1. Introduction

Since the first use of mechanical exfoliation to obtain graphene films in 2004, the experimental significance of two-dimensional materials has been revealed [1]. With the deepening of the research on graphene, the shortcomings of graphene such as its low switching ratio and short carrier lifetime have affected the development of graphene. Therefore, transition metal sulfides have entered the field of vision of scholars as a new two-dimensional optoelectronic material [2]. Due to the excellent optical, electrical, lubricating, and catalytic properties of these transition metal layered two-dimensional compounds, they have attracted the research interest of a large number of researchers [3,4,5]. Among these compounds, MoS₂ has excellent chemical and thermal stability, large specific surface area and high surface activity [6]. Due to the superiority of its structure, it has been widely studied for application in field effect transistors [7,8], optoelectronic devices [9,10], solid lubricants [11,12] and electrochemical hydrogen storage [13,14]. Therefore, researchers have conducted in-depth research on the preparation method, electronic structure characteristics, and optical characteristics of MoS₂ [15,16]. At the same time, the effects of defects and other factors on MoS₂ have also been studied [17,18].

Monolayer MoS₂ is a direct bandgap semiconductor with a band gap of 1.8 eV [19,20]. Each monolayer MoS₂ is composed of a layer of Mo atoms and two upper and lower layers of S atoms, and the distance between the layers is 6.15 Å [21,22]. Lee et al. studied the Raman spectra of MoS₂ under different layers [23]. The experimental results show that the two Raman modes ${\mathrm{E}}_{2\mathrm{g}}^1$ and A_1g exhibit a strong thickness dependence. Xin He et al. studied the energy band changes of WS₂ and MoS₂ under strain through photoluminescence spectroscopy and first-principles calculations [24]. Wenbin Zhang used a linear displacement device to realize the strain of a two-dimensional material, thereby studying the effect of strain on its optical properties and Raman characteristic peaks [25].

The MoS₂ bulk material is an indirect band gap, and the monolayer material is a direct band gap. This is the result of weak van der Waals forces between layers. Therefore, the single-layer MoS₂ structure is easily affected by external factors. In this paper, through first-principles calculations, the physical mechanism of the formation of a single-layer MoS₂ band structure will be analyzed, and the changes in its band structure, electronic structure, thermodynamic parameters and Raman spectra will be studied by applying stress.

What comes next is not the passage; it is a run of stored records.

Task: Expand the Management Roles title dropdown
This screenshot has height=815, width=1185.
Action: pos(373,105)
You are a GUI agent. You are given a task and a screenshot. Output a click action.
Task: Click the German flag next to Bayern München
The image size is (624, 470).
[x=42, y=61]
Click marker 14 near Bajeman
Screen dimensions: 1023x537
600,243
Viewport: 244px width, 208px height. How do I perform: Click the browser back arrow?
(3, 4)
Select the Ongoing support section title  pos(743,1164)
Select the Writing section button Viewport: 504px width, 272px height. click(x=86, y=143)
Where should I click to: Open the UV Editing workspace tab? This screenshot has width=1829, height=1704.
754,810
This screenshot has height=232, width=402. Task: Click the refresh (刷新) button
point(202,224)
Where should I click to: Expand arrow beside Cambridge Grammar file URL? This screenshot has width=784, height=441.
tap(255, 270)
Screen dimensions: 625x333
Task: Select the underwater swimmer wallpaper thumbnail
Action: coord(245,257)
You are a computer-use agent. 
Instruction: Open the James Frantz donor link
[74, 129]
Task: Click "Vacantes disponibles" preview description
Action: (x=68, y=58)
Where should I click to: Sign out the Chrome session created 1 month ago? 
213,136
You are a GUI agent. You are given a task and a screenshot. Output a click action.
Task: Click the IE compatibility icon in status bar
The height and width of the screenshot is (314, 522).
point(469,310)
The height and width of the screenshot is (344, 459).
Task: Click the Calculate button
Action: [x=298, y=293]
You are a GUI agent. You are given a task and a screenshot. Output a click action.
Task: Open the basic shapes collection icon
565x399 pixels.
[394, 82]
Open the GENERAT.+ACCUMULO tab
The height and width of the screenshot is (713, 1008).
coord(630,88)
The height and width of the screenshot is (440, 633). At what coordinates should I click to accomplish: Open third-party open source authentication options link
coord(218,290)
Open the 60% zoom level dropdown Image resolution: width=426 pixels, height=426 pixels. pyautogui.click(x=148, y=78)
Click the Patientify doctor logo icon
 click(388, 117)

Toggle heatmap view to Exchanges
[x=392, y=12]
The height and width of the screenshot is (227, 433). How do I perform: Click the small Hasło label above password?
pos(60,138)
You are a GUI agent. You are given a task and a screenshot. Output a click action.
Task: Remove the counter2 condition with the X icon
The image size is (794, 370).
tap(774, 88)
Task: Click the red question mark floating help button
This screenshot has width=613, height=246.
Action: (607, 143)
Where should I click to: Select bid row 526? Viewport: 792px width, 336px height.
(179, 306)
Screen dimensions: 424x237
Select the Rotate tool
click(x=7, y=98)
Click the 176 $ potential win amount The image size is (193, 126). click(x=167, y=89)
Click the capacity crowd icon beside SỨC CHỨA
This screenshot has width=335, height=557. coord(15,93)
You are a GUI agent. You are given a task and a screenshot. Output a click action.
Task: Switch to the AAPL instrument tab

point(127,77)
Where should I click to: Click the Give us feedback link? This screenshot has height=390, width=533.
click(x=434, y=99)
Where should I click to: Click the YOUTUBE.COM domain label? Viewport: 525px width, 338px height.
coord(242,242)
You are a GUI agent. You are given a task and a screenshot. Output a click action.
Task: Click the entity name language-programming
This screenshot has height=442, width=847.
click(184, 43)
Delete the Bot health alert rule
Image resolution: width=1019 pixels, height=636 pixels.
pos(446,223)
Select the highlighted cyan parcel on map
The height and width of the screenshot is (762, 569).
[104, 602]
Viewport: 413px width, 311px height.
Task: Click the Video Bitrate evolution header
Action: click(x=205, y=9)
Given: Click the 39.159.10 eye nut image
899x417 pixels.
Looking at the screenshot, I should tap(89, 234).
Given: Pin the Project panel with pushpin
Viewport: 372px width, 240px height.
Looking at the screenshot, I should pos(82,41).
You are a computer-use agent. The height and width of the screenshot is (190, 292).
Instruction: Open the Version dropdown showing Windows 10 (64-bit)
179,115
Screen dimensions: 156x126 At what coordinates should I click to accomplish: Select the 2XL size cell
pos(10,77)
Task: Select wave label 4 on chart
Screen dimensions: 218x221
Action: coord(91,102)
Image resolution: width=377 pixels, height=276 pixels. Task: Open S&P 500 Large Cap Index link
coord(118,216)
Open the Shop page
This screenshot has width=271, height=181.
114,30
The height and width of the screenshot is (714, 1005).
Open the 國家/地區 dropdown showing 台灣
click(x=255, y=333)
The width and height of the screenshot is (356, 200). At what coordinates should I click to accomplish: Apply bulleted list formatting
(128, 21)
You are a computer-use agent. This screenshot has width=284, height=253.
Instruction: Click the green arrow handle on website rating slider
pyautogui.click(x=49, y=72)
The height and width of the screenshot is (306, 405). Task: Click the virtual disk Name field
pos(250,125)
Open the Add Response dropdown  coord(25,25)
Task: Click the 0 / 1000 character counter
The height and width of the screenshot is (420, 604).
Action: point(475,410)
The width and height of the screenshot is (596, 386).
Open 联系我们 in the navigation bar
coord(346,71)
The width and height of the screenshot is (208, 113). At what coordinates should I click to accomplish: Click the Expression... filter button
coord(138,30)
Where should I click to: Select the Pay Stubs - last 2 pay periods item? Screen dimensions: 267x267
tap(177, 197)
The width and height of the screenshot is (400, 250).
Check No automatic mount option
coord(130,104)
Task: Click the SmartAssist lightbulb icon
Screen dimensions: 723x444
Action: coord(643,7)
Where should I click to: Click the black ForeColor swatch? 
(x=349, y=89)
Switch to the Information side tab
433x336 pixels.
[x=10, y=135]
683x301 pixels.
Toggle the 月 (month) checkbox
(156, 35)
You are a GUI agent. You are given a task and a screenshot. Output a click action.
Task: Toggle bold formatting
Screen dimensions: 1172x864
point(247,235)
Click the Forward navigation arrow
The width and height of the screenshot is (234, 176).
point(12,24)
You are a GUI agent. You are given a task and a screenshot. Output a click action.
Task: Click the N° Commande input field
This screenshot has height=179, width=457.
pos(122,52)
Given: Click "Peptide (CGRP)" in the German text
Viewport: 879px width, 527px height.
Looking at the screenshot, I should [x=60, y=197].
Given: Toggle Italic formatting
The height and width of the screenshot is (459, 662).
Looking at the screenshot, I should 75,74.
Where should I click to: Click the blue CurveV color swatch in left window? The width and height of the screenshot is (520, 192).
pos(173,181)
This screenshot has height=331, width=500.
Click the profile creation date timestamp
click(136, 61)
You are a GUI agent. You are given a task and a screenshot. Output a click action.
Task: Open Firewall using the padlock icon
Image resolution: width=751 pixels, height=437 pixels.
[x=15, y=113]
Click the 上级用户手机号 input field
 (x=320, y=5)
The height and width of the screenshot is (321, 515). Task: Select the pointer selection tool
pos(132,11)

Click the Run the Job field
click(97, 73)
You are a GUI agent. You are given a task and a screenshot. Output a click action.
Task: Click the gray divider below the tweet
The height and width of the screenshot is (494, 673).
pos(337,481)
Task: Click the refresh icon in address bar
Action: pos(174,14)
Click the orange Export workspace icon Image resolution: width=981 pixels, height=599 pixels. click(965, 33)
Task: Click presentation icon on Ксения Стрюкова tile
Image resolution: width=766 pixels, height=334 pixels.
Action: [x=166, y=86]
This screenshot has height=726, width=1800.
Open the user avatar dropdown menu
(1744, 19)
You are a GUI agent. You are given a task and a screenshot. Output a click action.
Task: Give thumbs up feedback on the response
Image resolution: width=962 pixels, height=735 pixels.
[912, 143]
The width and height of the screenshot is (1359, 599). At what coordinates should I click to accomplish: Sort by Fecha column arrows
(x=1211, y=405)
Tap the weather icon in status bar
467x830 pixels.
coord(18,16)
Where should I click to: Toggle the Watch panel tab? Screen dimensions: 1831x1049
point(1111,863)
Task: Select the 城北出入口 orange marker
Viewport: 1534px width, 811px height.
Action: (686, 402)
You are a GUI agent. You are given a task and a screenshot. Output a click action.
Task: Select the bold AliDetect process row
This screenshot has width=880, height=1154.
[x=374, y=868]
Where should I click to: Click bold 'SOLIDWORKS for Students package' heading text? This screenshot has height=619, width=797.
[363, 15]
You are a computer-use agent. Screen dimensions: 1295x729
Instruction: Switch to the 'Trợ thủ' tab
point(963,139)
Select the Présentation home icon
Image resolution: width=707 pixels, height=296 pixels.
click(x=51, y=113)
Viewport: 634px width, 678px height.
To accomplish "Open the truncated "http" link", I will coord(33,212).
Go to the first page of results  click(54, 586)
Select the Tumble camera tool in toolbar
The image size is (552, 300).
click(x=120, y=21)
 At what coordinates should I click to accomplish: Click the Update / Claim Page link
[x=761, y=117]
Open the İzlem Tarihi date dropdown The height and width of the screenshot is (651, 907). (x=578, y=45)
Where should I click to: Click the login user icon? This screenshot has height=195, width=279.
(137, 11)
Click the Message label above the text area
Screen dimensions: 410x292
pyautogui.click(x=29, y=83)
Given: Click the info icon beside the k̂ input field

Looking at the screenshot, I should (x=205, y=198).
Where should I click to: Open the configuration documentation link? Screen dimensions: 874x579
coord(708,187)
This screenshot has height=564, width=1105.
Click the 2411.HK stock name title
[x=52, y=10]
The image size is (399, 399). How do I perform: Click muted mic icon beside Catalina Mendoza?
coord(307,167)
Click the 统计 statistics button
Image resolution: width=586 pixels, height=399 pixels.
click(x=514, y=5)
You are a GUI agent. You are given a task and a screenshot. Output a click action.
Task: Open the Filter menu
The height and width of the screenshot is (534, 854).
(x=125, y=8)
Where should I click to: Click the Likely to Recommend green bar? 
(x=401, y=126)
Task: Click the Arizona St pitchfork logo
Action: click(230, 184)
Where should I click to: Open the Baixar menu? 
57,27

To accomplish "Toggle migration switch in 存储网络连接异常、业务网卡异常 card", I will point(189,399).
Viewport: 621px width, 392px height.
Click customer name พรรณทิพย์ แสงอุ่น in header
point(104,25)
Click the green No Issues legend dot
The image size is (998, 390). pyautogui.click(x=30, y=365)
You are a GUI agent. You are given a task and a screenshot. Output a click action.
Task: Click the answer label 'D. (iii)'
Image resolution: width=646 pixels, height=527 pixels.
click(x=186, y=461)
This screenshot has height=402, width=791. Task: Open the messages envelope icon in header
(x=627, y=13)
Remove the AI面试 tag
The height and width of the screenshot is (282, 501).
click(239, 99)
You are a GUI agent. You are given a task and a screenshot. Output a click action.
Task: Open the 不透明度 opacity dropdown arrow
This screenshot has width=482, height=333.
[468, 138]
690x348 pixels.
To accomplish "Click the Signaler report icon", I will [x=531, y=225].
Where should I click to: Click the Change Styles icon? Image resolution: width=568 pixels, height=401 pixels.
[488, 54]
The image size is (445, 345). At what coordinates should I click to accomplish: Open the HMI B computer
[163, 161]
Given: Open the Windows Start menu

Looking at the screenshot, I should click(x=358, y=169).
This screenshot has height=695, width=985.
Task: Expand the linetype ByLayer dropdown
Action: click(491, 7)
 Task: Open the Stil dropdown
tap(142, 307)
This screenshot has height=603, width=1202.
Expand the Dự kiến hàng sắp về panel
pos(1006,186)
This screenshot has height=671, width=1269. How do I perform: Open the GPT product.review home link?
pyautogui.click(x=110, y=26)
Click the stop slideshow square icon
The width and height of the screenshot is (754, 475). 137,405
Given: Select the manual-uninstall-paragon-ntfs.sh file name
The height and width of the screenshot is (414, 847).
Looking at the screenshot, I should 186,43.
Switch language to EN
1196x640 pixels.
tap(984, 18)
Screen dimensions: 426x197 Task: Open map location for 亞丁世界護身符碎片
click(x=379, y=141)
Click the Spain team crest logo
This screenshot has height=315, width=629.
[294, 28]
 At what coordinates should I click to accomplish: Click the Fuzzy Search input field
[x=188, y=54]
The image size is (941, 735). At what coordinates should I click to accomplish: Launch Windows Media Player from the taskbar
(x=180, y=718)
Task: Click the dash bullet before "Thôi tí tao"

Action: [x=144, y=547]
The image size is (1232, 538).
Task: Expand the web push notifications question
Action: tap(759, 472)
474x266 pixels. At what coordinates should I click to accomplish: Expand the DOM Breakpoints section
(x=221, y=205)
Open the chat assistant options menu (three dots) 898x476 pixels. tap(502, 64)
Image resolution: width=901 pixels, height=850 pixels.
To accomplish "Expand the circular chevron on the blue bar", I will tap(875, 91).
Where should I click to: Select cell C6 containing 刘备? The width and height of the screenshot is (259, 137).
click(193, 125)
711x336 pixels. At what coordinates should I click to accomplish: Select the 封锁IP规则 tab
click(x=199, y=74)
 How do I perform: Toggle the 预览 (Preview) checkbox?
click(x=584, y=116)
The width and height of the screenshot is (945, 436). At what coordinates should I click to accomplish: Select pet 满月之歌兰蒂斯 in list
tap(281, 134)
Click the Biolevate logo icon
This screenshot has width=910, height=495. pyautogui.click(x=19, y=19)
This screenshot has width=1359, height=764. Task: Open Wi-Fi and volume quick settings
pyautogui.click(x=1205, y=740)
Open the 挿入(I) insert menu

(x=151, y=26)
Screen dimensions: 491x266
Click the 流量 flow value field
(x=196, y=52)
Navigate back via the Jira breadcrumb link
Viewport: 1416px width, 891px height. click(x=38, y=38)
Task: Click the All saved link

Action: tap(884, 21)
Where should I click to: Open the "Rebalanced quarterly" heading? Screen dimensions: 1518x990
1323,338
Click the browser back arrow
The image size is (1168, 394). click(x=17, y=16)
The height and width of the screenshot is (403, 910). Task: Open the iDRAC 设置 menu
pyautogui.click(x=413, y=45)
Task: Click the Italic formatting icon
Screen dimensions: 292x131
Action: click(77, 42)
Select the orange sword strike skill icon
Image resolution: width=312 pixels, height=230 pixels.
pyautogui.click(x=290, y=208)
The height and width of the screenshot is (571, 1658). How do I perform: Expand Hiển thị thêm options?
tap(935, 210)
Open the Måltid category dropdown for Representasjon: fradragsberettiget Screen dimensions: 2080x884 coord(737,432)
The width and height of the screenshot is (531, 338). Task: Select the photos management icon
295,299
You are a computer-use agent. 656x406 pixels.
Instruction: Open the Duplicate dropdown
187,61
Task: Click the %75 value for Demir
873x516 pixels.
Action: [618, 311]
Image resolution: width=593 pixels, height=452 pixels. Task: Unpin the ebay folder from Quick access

2. Calculation Model and Method

There are many ways to apply strain in the experiment, mainly including stretching method and bending method. The stretching method mainly stretches the flexible substrate to achieve the purpose of applying strain to the material [26]. The most commonly used bending method is the three-point method—that is, the three-point fixed bending method applies strain to the material by bending the substrate [27].

The first-principles method in this paper was based on the CASTEP module of Materials Studio software (Materials Studio 2017, Accelrys, San Diego, CA, USA), which mainly uses density functional theory (DFT) to calculate and analyze the related properties of MoS₂ [28]. The density functional between electrons and electrons was realized by the Perdew-Burke-Ernzerhof (PBE) algorithm under generalized gradient approximation (GGA) [29]. The density of states and structure optimization of all atomic orbitals were realized by the Broyden-Fletcher-Goldfarb-Shanno (BFGS) algorithm. At the same time, the plane wave truncation energy was set to 400 eV, and the atomic stress was less than 0.05 eV/Å. All this was done to provide the structure with better convergence. The relaxation convergence accuracy was 1 × 10⁻⁵ eV/atom.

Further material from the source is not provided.